With the same amount of water today and a population that exceeds 4 million in Colorado, 2 ½ million in Phoenix and over a million in Las Vegas it is not just an important issue today it is a critical issue.
Stephen Long, Zebulon Pike, John Wesley Powell and Walter Prescott Webb early declared the West to be an arid land, but few have ever listened.
Los Angeles today has a local water supply capable of supporting about 10% of its people. Las Vegas , Phoenix , and Tucson have much less. All have an impact on Colorado .
Here are some realities about water in Colorado and the West today:
1) The Western Slope of Colorado has about 10% of the population of the state, 33% of the land area and 70% of the water.
2) John Love, ex-governor of Colorado 's famous comment: "Water runs uphill towards money."
3) Nothing but great amounts of money spent, much time wasted, many water lawyers made rich and little gained has come from water litigation between Western states such as in cases like Kansas v. Colorado - 1907, Wyoming v. Colorado 1922, and the fairly recent fight between Kansas and Colorado involving the Arkansas River .
4) The Colorado River Compact of 1922 which estimated that the Colorado River produced an average of 20 million acre feet of water a year was wrong. The actual amount produced since 1922 has been 13.7 million.
5) Few people in the West and in Colorado accept that we live in a near desert - water is cheap, blue grass lawns continue and very little conservation exists, while the population continues to rise dramatically.
6) Attempts to divert Western Slope water to eastern Colorado by Denver , Colorado Springs and the Arkansas Valley have been ongoing for over 100 years and show no signs of abatement today.
7) Colorado and the West have one of the highest population growth rates in the nation and yet there is a finite amount of water. What is the inevitable final result?
8) Western Colorado needs its water for its future - recreation, industry, agriculture, protection of the environment and our future is every bit as important as that of the Front Range .
9) The "Great Eastward Movement" is only about 25 years away as water problems multiply. With regard to water, I quote President Gerald Ford who once said: "Education is expensive but ignorance costs a lot more."
10) Once again some legislators in Colorado want to talk about water and pass bills. Western Colorado regards much of this as a harbinger for water diversion. We believe that the Front Range accepts the premise that "What's mine is mine, and what's yours in negotiable."
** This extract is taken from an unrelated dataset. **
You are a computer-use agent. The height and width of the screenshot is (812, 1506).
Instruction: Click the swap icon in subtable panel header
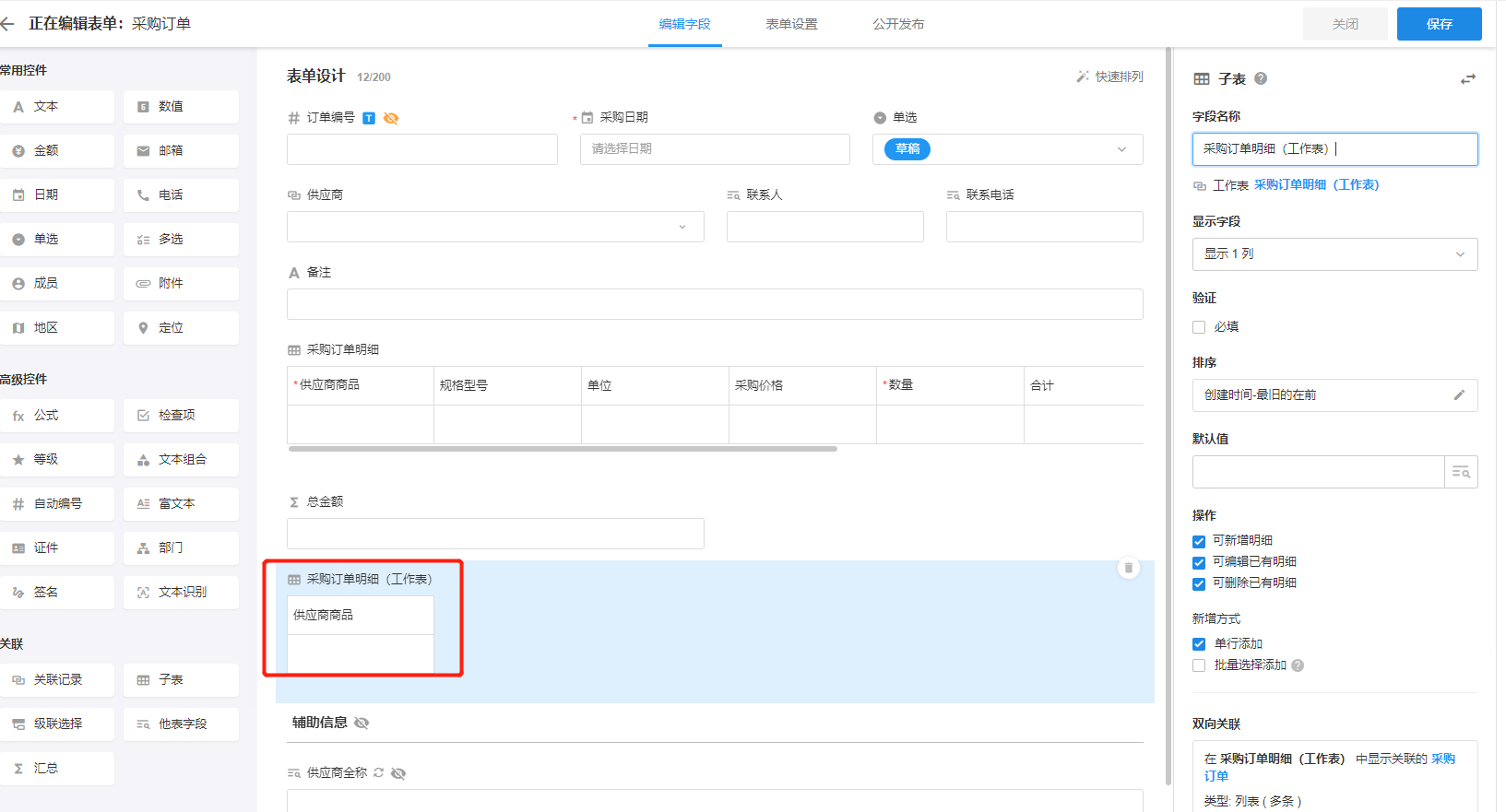coord(1467,79)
11) The only thing that will stop growth and ensuing greater use of water is economics. When water bills get to a certain level (and they are incredibly low now), then population will stop moving into an arid region. (Aspen home example)
12) The problems of water in Colorado and the West are enormous and must be solved sooner rather than later. Men and women of vision and fairness representing every section of the state and especially all water users of the state must get together and act.